AWS Database Blog
How Alight Solutions achieved 60% cost savings with Amazon ElastiCache for Valkey
This is a guest post by Vipin Garg, Technical Senior Consultant at Alight, in partnership with AWS.
Alight Solutions is a leading cloud-based human capital technology and services provider that has focused its operations on integrated benefits administration, healthcare navigation, and employee experience solutions. The company serves hundreds of enterprise customers globally across North America, Europe, and Asia-Pacific regions, with services that support millions of people worldwide.
Alight’s technology stack requires a high-performance storage layer for user session data and configuration details that enables rapid data retrieval immediately after user login—essential for delivering seamless user experiences across their human capital technology offerings. Previously, Alight relied on a self-hosted enterprise key-value store with around-the-clock vendor support. However, as part of their strategic evaluation of cloud-based managed services aimed at optimizing costs and enhancing performance, Alight determined that migrating to a fully managed solution would better align with their business goals and technical requirements.
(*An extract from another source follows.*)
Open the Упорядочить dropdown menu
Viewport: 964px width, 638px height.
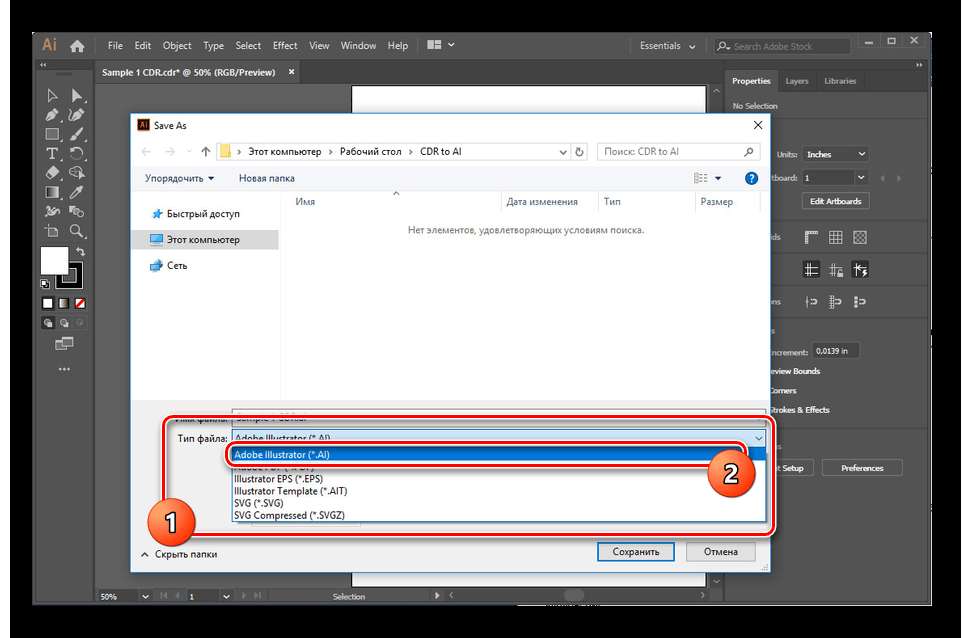click(x=179, y=179)
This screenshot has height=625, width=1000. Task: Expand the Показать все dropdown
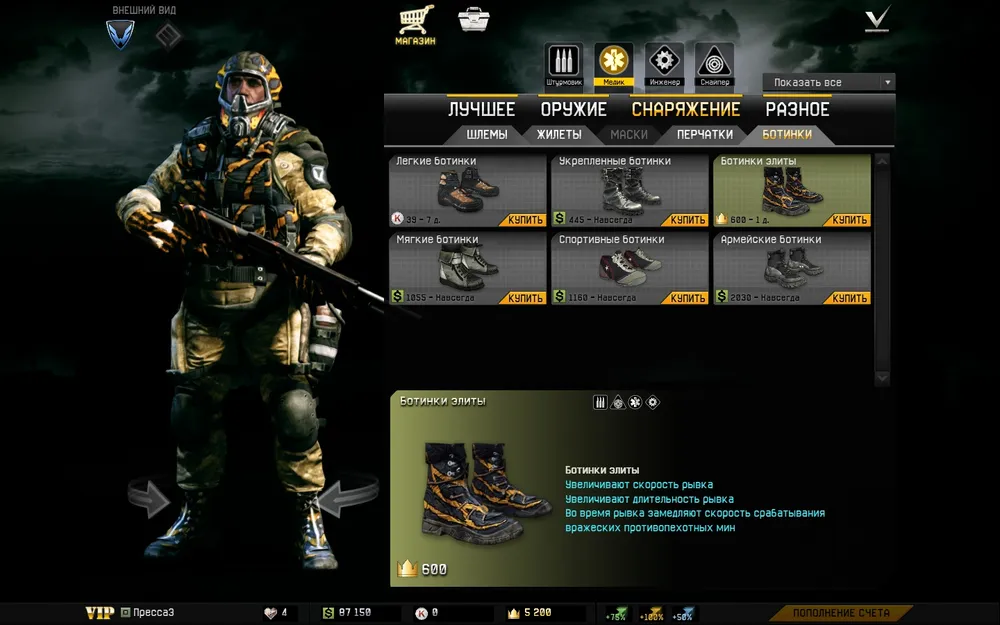[x=828, y=82]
After comprehensive assessment, Alight selected Amazon ElastiCache as their managed caching solution, recognizing that it helps deliver the critical capabilities required for their use case: sub-millisecond latency, automatic resource scaling, reduced operational overhead through managed service capabilities, AWS environment integration, and robust support for high-throughput workloads.
In this post, we share how Alight Solutions transformed their caching infrastructure using ElastiCache while maintaining strict performance requirements, achieving over 60% cost reduction, 70-80% reduction in operational overhead, migration of gigabytes of data with sub-0.5 millisecond performance for millions of users, and a 99.99% reduction in incident rate.
Challenges with scaling constraints and rising costs
Although their enterprise solution met their sub-0.5 millisecond latency goal, it came with substantial operational overhead and cost challenges that resulted in inefficient resource utilization and unnecessarily high infrastructure costs.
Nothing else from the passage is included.